In Clayton the claimant hired a series of vehicles from AEL as replacements for his 1973 Ford Mustang. The total hire charges incurred were £24,823.20 inclusive of VAT. Both parties had served BHR evidence, but due to a postcode error the claimant’s evidence related to York rather than Colchester and the trial judge (DJ Mitchell) declined to grant relief from sanction to permit reliance on geographically relevant evidence that had been served out of time.

The defendant’s rates evidence was based upon 28 day hire periods, but the claimant’s evidence had been that he hoped that the repairs would take about a week. On that basis, it was argued that the 28 day rates were not able to be relied upon. In addition, the hire companies identified with the lowest rates did not offer a nil excess, albeit there was evidence that Questor Insurance would offer an inexpensive stand alone product which could be found by looking on the internet.

DJ Mitchell awarded damages to the claimant based on the defendant’s 28 day rate, but then adjusted it upwards by 15% to reflect the fact that a 7 day rate would cost more per day. Also, a 10% upward adjustment was made to cover the cost of excess waiver. On appeal to HHJ Staite, the District Judge’s decision was upheld notwithstanding arguments concerning bias and guesswork (which I will not discuss in detail here).

The Court of Appeal revisited those arguments, but ultimately determined that although there was evidence that the Judge had made intemperate comments there was no evidence of actual or apparent bias.

The key question was whether the Judge’s approach of making a “reasonable approximation” on the evidence available was wrong or unfair and it was held not to be.

Flax LJ stated (at paragraph 95) that,

one should never lose sight of the fact that the “stripping out” exercise advocated by Dimond v Lovell is necessarily an approximate and artificial one because, by definition, the claimant did not in fact hire a comparable car from a mainstream or reputable local car hire company. He actually hired from the credit hire company, so that inevitably the evidence is sought after the event of what rate of car hire could have been obtained, on the hypothetical basis that he had hired from a car hire company instead”.
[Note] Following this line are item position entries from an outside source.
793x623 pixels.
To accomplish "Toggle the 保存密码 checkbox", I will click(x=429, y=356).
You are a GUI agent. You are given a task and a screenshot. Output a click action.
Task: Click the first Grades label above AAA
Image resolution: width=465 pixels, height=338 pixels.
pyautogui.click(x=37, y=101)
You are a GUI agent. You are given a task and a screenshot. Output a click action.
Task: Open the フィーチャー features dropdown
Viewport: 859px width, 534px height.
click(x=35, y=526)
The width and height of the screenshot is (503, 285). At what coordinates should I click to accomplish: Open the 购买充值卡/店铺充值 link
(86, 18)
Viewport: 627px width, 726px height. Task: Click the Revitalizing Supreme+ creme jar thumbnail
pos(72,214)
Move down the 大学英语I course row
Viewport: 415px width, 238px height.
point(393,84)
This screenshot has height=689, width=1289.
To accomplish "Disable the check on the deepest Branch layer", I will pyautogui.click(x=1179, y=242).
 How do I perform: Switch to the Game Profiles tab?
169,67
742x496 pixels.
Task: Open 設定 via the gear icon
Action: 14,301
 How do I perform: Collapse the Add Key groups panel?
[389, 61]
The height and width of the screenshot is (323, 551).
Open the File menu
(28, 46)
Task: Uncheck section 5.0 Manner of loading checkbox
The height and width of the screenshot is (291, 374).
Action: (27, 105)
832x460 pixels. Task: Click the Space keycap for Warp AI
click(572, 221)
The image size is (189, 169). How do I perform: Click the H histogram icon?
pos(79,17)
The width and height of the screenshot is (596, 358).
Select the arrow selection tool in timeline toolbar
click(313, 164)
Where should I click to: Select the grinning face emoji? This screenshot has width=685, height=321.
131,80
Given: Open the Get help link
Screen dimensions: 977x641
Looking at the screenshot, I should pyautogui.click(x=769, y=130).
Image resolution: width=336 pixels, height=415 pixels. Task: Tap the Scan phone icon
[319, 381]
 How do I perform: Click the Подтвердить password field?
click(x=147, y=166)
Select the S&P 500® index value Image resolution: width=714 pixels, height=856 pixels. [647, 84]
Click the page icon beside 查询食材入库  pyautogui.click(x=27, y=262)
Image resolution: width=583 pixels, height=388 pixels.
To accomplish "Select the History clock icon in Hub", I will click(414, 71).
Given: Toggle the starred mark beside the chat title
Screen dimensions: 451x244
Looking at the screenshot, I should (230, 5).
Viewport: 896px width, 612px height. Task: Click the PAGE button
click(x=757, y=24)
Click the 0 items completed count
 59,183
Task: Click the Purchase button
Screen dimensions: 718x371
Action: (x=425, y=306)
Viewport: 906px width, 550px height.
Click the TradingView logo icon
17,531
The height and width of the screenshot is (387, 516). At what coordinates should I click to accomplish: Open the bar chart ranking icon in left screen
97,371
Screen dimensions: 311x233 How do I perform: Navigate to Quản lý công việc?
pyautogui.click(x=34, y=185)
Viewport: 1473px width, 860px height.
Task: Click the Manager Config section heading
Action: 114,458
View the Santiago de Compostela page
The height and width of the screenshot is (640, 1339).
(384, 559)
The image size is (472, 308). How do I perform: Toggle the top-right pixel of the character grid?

The adjustments made by the Judge doing the best that he could on the evidence were not to be criticised. Nor would it have been appropriate for the Judge to simply award the credit hire in full because of an absence of direct evidence of a 7 day rate or an excess waiver product for the vehicles hired.

HOW TO ASSESS THE COST OF EXCESS WAIVER

As to the question of excess waiver insurance, the following general guidance was given (at paragraph 105),

I consider that where there is evidence of the availability of an excess elimination insurance as a stand-alone product from Questor or other providers such as Insurance4carhire.com, the Courts should admit and accept such evidence as evidence of the reasonable cost of obtaining a nil excess, provided of course that the quote obtained from such a provider is for a car which is comparable with the one hired from the credit hire company and is for the same period as the period of actual hire from the credit hire company. Certainly the Court should not reject such evidence because the judge or the claimant has not heard of the product, as the district judge did here. The exercise is an objective one and such evidence should be admissible irrespective of the subjective knowledge or lack of it of the Court or the claimant. Information about the availability of such products can, in any event, be readily accessed on the internet… The availability and acceptance of evidence of these stand-alone products should be the norm”.

COMMENT

It remains to be seen whether AEL will attempt to overturn Stevens in the Supreme Court, but in the meantime, one expects credit hire cases to continue to be fought with more arguments now focusing on whether specific hire companies are “mainstream suppliers” or “reputable local suppliers” and also over excess waiver products and whether they would cover the particular claimant and/or vehicle(s) actually hired.